**Exercise goal:**
Write out the data below exactly, from its first line to the line containing "uživo (1463, 1243)", that line included.

**Data excerpts:**
○ ○ ○ ○ ○
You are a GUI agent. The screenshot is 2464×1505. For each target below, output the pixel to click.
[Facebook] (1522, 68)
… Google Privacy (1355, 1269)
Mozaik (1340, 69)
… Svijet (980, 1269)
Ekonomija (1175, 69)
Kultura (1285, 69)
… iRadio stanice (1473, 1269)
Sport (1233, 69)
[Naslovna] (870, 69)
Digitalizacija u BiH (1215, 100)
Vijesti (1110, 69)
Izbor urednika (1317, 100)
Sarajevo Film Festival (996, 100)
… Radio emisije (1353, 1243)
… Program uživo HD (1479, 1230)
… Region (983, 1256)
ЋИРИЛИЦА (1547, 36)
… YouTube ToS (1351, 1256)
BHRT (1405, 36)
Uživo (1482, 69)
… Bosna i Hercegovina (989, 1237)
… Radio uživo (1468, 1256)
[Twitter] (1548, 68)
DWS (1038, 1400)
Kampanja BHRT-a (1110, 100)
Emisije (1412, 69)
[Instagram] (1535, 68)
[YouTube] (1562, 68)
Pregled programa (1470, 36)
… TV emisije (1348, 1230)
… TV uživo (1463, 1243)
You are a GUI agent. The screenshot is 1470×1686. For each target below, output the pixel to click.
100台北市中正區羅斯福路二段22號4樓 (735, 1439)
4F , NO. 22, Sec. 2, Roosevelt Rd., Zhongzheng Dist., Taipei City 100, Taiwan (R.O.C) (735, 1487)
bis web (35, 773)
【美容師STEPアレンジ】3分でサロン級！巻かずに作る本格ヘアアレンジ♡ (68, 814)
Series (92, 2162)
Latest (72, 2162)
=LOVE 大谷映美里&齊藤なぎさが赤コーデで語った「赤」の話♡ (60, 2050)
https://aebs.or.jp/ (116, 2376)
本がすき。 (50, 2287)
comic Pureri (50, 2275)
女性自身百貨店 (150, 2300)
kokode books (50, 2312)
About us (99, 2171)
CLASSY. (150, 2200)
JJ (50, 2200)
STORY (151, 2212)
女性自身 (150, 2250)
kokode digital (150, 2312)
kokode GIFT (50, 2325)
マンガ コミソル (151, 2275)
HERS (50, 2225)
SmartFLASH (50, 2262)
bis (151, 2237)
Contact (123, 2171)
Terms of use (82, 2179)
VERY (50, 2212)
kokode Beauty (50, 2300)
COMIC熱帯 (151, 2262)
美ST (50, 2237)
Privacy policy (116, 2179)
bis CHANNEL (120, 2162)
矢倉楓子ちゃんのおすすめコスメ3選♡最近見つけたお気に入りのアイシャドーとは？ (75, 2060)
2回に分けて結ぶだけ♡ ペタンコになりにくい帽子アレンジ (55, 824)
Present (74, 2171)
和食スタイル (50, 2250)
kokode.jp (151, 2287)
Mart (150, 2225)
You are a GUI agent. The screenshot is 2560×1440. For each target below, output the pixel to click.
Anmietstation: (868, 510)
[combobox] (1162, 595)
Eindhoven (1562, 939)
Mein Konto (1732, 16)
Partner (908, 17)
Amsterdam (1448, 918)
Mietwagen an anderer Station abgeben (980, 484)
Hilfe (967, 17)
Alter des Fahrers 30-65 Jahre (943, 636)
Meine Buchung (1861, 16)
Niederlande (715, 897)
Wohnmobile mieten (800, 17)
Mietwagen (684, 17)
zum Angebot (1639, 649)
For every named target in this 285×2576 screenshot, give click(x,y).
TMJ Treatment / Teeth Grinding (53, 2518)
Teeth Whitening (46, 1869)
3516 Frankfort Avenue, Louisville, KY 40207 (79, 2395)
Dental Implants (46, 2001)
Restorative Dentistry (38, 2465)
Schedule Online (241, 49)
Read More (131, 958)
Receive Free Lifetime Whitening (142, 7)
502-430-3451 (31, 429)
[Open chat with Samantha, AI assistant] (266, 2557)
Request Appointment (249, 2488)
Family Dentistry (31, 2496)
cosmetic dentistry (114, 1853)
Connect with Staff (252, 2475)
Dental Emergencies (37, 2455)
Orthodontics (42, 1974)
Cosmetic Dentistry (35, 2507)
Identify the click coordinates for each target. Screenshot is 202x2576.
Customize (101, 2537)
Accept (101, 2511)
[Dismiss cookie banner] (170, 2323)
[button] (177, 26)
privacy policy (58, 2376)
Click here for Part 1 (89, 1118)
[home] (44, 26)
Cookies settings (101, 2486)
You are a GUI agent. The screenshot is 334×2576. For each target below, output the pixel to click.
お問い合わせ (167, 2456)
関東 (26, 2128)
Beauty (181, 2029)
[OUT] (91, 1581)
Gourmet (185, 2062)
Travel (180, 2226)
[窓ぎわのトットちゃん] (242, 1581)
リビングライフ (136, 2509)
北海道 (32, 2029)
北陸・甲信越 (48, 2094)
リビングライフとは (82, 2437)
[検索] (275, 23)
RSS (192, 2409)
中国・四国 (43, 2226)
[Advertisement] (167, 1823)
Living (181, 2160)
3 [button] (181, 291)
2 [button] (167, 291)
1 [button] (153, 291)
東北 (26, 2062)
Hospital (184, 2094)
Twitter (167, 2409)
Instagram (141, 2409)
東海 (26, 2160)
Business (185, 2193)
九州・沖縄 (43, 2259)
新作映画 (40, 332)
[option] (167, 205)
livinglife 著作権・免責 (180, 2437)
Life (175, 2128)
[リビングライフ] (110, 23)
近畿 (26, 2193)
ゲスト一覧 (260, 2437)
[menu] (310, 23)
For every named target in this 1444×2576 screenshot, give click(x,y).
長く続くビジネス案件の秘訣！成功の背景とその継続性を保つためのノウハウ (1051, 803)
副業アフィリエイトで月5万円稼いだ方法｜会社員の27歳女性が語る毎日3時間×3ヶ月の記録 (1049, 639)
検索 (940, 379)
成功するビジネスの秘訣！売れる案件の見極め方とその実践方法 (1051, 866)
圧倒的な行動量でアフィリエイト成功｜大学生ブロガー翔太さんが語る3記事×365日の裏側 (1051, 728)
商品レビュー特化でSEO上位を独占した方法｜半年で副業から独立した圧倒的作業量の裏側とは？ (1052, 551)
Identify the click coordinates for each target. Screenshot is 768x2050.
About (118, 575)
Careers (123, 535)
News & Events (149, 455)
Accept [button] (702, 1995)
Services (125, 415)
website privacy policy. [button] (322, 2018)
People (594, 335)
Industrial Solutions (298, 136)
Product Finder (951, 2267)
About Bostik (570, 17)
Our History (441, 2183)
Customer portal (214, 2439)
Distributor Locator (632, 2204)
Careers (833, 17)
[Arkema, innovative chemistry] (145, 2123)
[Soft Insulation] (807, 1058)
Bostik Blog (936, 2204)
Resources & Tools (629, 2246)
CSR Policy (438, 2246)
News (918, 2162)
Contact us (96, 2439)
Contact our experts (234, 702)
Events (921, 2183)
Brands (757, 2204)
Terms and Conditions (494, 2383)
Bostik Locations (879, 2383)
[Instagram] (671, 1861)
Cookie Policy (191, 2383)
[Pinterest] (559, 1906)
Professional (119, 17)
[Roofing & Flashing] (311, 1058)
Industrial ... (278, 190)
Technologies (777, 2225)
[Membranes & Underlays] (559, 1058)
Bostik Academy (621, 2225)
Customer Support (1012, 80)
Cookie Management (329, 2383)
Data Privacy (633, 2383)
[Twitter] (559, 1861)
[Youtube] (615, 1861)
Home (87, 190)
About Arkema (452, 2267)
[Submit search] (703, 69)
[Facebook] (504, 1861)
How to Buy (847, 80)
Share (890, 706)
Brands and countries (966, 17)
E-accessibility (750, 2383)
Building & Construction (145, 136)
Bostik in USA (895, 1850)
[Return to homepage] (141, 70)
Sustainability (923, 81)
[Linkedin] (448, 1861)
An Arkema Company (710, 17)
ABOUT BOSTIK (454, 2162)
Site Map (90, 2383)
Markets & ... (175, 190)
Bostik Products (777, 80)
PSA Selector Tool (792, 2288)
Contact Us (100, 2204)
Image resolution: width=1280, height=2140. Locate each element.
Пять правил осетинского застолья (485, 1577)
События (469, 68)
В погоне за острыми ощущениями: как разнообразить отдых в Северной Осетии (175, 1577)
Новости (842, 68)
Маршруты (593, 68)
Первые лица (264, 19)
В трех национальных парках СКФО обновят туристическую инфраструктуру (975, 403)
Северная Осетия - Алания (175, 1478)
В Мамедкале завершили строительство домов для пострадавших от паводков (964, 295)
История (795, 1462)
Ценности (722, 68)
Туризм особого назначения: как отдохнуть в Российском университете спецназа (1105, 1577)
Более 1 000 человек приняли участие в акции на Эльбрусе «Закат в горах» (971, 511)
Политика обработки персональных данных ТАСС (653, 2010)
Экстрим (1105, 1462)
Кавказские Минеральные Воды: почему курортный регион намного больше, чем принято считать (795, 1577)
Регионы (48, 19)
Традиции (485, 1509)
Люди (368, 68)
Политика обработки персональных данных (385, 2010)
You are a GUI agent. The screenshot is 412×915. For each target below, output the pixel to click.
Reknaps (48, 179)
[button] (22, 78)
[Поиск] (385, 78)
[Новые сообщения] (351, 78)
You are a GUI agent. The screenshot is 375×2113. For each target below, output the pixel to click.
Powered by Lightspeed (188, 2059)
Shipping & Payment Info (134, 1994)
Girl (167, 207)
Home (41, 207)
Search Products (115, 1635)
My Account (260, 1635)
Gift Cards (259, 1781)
○ ○ ○ ○ ○
**Your solution:**
You are a GUI agent. The screenshot is 2464×1505. For each target below, output the pixel to click.
[Facebook] (1522, 68)
… Google Privacy (1355, 1269)
Mozaik (1340, 69)
… Svijet (980, 1269)
Ekonomija (1175, 69)
Kultura (1285, 69)
… iRadio stanice (1473, 1269)
Sport (1233, 69)
[Naslovna] (870, 69)
Digitalizacija u BiH (1215, 100)
Vijesti (1110, 69)
Izbor urednika (1317, 100)
Sarajevo Film Festival (996, 100)
… Radio emisije (1353, 1243)
… Program uživo HD (1479, 1230)
… Region (983, 1256)
ЋИРИЛИЦА (1547, 36)
… YouTube ToS (1351, 1256)
BHRT (1405, 36)
Uživo (1482, 69)
… Bosna i Hercegovina (989, 1237)
… Radio uživo (1468, 1256)
[Twitter] (1548, 68)
DWS (1038, 1400)
Kampanja BHRT-a (1110, 100)
Emisije (1412, 69)
[Instagram] (1535, 68)
[YouTube] (1562, 68)
Pregled programa (1470, 36)
… TV emisije (1348, 1230)
… TV uživo (1463, 1243)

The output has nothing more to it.